Afterpay faces new audit over terror fears
Afterpay has been hit with a fresh audit amid concerns over its current compliance with money laundering and counter terrorism financing laws.
The audit, announced by AUSTRAC, comes after it identified concerns with its compliance.
The external auditor will examine Afterpay's current methods of identifying and verifying customers and its reporting obligations on "suspicious matters".
It will also look at the development of its money laundering and terrorism financing risk assessment.
The audit comes as nearly 95,000 new buy now pay later accounts are being opened every month in Australia.
Afterpay began four years ago before Zip Pay and the two companies have 2.6 million customers in Australia and New Zealand, according to figures from April this year.
AUSTRAC CEO Nicole Rose said the buy now, pay later sector has experienced rapid growth in recent years and this appointment reminds new financial services businesses that they have obligations they must take these seriously.
"The audit will help identify if Afterpay has developed and implemented the systems and controls it needs to ensure it complies with its obligations," she said.
"These laws are in place to protect businesses, the financial system and the Australian community from criminal threats."
In a statement from the AUSTRAC website today, it stated the audit will be used to determine the extent of any compliance issues and whether further regulatory action concerning Afterpay is required.
"AUSTRAC will continue to work with Afterpay to assist the company to mature and strengthen its compliance processes, staff training and suspicious matter reporting," Ms Rose said.
"But we will not hesitate to take action where an organisation is failing to appropriately protect itself and Australia's financial system from criminal activity."
The audit will be at Afterpay's expense, with a preliminary report due to AUSTRAC within 60 days and a final version due within 120 days. "We welcome the opportunity to continue to work closely and constructively with AUSTRAC and we will approach this formal process as an opportunity to ensure that our AML/CTF compliance is robust," Afterpay said.

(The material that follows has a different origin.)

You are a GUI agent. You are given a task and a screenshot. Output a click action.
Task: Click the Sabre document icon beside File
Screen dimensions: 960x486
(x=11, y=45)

"We are committed to remaining focused on becoming better at what we do."
Buy now pay later schemes have been heavily scrutinised at a recent Senate inquiry into the purported harm these payment methods are causing to users.
Millennials have recently been turning to Afterpay to cover their dental costs over using private health insurance.

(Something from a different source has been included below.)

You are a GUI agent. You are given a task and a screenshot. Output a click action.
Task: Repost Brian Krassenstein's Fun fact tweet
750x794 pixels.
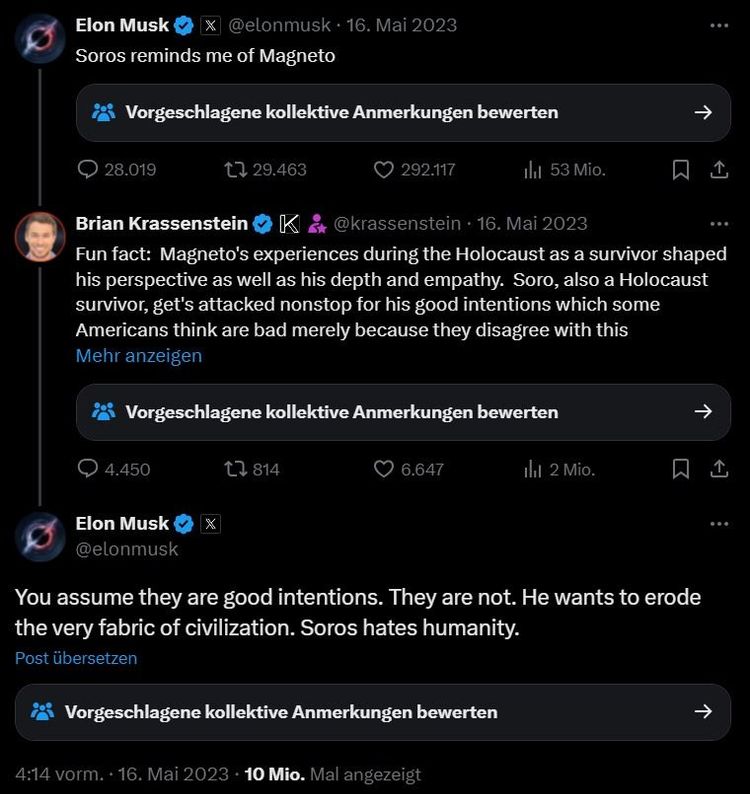tap(237, 469)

The buy-now-pay-later service was offered to Primary Health Care's dental surgeries last year, which resulted in 800 new customers in just eight weeks.
Millennials have one of the lowest participation rates in private health, and general dental is not covered by Medicare.
The Australian Securities and Investments Commission also found one in six buy now pay later customers had become overdrawn, delayed their payments or borrowed money to meet their repayments.